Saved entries
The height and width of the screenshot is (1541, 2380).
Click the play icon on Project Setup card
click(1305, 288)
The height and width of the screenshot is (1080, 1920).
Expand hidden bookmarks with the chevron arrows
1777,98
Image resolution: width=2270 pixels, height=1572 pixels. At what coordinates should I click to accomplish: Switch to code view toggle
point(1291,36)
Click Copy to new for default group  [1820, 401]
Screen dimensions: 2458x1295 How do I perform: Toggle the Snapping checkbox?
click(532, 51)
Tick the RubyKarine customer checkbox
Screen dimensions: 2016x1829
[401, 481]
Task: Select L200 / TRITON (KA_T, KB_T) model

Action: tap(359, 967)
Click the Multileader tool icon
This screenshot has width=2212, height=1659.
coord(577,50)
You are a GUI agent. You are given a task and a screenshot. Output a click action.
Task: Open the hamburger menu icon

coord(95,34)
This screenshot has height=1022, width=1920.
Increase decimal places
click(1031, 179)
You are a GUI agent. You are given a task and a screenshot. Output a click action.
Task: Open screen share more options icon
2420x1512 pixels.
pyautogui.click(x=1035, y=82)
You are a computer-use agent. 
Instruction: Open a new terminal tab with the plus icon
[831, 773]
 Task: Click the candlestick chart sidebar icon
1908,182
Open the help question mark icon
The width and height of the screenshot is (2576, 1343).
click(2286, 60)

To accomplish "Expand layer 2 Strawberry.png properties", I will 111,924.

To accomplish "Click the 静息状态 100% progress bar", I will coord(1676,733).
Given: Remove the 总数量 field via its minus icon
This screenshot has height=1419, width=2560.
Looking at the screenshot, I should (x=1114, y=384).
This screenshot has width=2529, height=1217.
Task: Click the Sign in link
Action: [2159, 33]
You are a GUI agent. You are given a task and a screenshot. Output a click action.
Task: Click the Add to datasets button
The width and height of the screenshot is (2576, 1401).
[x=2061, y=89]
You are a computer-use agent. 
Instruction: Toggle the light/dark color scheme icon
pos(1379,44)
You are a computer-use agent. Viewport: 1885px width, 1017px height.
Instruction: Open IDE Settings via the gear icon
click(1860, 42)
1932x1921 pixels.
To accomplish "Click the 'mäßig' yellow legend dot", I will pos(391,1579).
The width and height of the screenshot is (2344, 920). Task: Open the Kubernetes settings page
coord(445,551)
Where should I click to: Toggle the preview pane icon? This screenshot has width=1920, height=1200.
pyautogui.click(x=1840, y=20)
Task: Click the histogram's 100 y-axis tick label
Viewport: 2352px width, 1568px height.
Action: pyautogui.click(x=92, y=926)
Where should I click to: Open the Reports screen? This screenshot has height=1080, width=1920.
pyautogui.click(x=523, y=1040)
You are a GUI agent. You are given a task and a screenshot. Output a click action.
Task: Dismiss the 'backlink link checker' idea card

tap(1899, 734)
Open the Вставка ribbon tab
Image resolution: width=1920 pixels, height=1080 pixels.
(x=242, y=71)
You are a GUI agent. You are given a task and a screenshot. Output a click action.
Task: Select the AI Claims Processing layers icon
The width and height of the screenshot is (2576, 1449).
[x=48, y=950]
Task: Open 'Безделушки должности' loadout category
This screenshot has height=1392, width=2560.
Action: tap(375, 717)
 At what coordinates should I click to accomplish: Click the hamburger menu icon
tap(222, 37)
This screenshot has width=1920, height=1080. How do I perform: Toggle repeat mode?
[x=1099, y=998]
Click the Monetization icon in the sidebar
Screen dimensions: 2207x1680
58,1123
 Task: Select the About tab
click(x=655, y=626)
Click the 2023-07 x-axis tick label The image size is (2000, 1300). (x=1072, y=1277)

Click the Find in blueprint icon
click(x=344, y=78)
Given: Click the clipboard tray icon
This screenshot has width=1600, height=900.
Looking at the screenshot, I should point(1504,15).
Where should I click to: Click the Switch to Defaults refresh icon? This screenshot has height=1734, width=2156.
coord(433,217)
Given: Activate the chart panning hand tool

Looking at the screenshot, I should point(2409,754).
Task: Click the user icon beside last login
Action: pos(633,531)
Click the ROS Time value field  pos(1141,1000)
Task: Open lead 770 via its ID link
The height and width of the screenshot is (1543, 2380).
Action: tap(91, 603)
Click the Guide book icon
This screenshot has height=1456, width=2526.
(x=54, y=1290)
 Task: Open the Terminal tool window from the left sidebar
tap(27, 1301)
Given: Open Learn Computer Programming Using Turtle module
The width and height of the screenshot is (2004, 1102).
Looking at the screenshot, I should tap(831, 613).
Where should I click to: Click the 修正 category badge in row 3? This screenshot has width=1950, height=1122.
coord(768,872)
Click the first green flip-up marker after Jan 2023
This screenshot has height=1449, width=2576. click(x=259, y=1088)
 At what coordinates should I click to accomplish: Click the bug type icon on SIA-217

» EXERCISE PROMPT:
From the data above, copy each line exactly.

» EXPECTED ANSWER:
The height and width of the screenshot is (1541, 2380).
Click the play icon on Project Setup card
click(1305, 288)
The height and width of the screenshot is (1080, 1920).
Expand hidden bookmarks with the chevron arrows
1777,98
Image resolution: width=2270 pixels, height=1572 pixels. At what coordinates should I click to accomplish: Switch to code view toggle
point(1291,36)
Click Copy to new for default group  [1820, 401]
Screen dimensions: 2458x1295 How do I perform: Toggle the Snapping checkbox?
click(532, 51)
Tick the RubyKarine customer checkbox
Screen dimensions: 2016x1829
[401, 481]
Task: Select L200 / TRITON (KA_T, KB_T) model

Action: tap(359, 967)
Click the Multileader tool icon
This screenshot has width=2212, height=1659.
coord(577,50)
You are a GUI agent. You are given a task and a screenshot. Output a click action.
Task: Open the hamburger menu icon

coord(95,34)
This screenshot has height=1022, width=1920.
Increase decimal places
click(1031, 179)
You are a GUI agent. You are given a task and a screenshot. Output a click action.
Task: Open screen share more options icon
2420x1512 pixels.
pyautogui.click(x=1035, y=82)
You are a computer-use agent. 
Instruction: Open a new terminal tab with the plus icon
[831, 773]
 Task: Click the candlestick chart sidebar icon
1908,182
Open the help question mark icon
The width and height of the screenshot is (2576, 1343).
click(2286, 60)

To accomplish "Expand layer 2 Strawberry.png properties", I will 111,924.

To accomplish "Click the 静息状态 100% progress bar", I will coord(1676,733).
Given: Remove the 总数量 field via its minus icon
This screenshot has height=1419, width=2560.
Looking at the screenshot, I should (x=1114, y=384).
This screenshot has width=2529, height=1217.
Task: Click the Sign in link
Action: [2159, 33]
You are a GUI agent. You are given a task and a screenshot. Output a click action.
Task: Click the Add to datasets button
The width and height of the screenshot is (2576, 1401).
[x=2061, y=89]
You are a computer-use agent. 
Instruction: Toggle the light/dark color scheme icon
pos(1379,44)
You are a computer-use agent. Viewport: 1885px width, 1017px height.
Instruction: Open IDE Settings via the gear icon
click(1860, 42)
1932x1921 pixels.
To accomplish "Click the 'mäßig' yellow legend dot", I will pos(391,1579).
The width and height of the screenshot is (2344, 920). Task: Open the Kubernetes settings page
coord(445,551)
Where should I click to: Toggle the preview pane icon? This screenshot has width=1920, height=1200.
pyautogui.click(x=1840, y=20)
Task: Click the histogram's 100 y-axis tick label
Viewport: 2352px width, 1568px height.
Action: pyautogui.click(x=92, y=926)
Where should I click to: Open the Reports screen? This screenshot has height=1080, width=1920.
pyautogui.click(x=523, y=1040)
You are a GUI agent. You are given a task and a screenshot. Output a click action.
Task: Dismiss the 'backlink link checker' idea card

tap(1899, 734)
Open the Вставка ribbon tab
Image resolution: width=1920 pixels, height=1080 pixels.
(x=242, y=71)
You are a GUI agent. You are given a task and a screenshot. Output a click action.
Task: Select the AI Claims Processing layers icon
The width and height of the screenshot is (2576, 1449).
[x=48, y=950]
Task: Open 'Безделушки должности' loadout category
This screenshot has height=1392, width=2560.
Action: tap(375, 717)
 At what coordinates should I click to accomplish: Click the hamburger menu icon
tap(222, 37)
This screenshot has width=1920, height=1080. How do I perform: Toggle repeat mode?
[x=1099, y=998]
Click the Monetization icon in the sidebar
Screen dimensions: 2207x1680
58,1123
 Task: Select the About tab
click(x=655, y=626)
Click the 2023-07 x-axis tick label The image size is (2000, 1300). (x=1072, y=1277)

Click the Find in blueprint icon
click(x=344, y=78)
Given: Click the clipboard tray icon
This screenshot has width=1600, height=900.
Looking at the screenshot, I should point(1504,15).
Where should I click to: Click the Switch to Defaults refresh icon? This screenshot has height=1734, width=2156.
coord(433,217)
Given: Activate the chart panning hand tool

Looking at the screenshot, I should point(2409,754).
Task: Click the user icon beside last login
Action: pos(633,531)
Click the ROS Time value field  pos(1141,1000)
Task: Open lead 770 via its ID link
The height and width of the screenshot is (1543, 2380).
Action: tap(91, 603)
Click the Guide book icon
This screenshot has height=1456, width=2526.
(x=54, y=1290)
 Task: Open the Terminal tool window from the left sidebar
tap(27, 1301)
Given: Open Learn Computer Programming Using Turtle module
The width and height of the screenshot is (2004, 1102).
Looking at the screenshot, I should tap(831, 613).
Where should I click to: Click the 修正 category badge in row 3? This screenshot has width=1950, height=1122.
coord(768,872)
Click the first green flip-up marker after Jan 2023
This screenshot has height=1449, width=2576. click(x=259, y=1088)
 At what coordinates should I click to accomplish: Click the bug type icon on SIA-217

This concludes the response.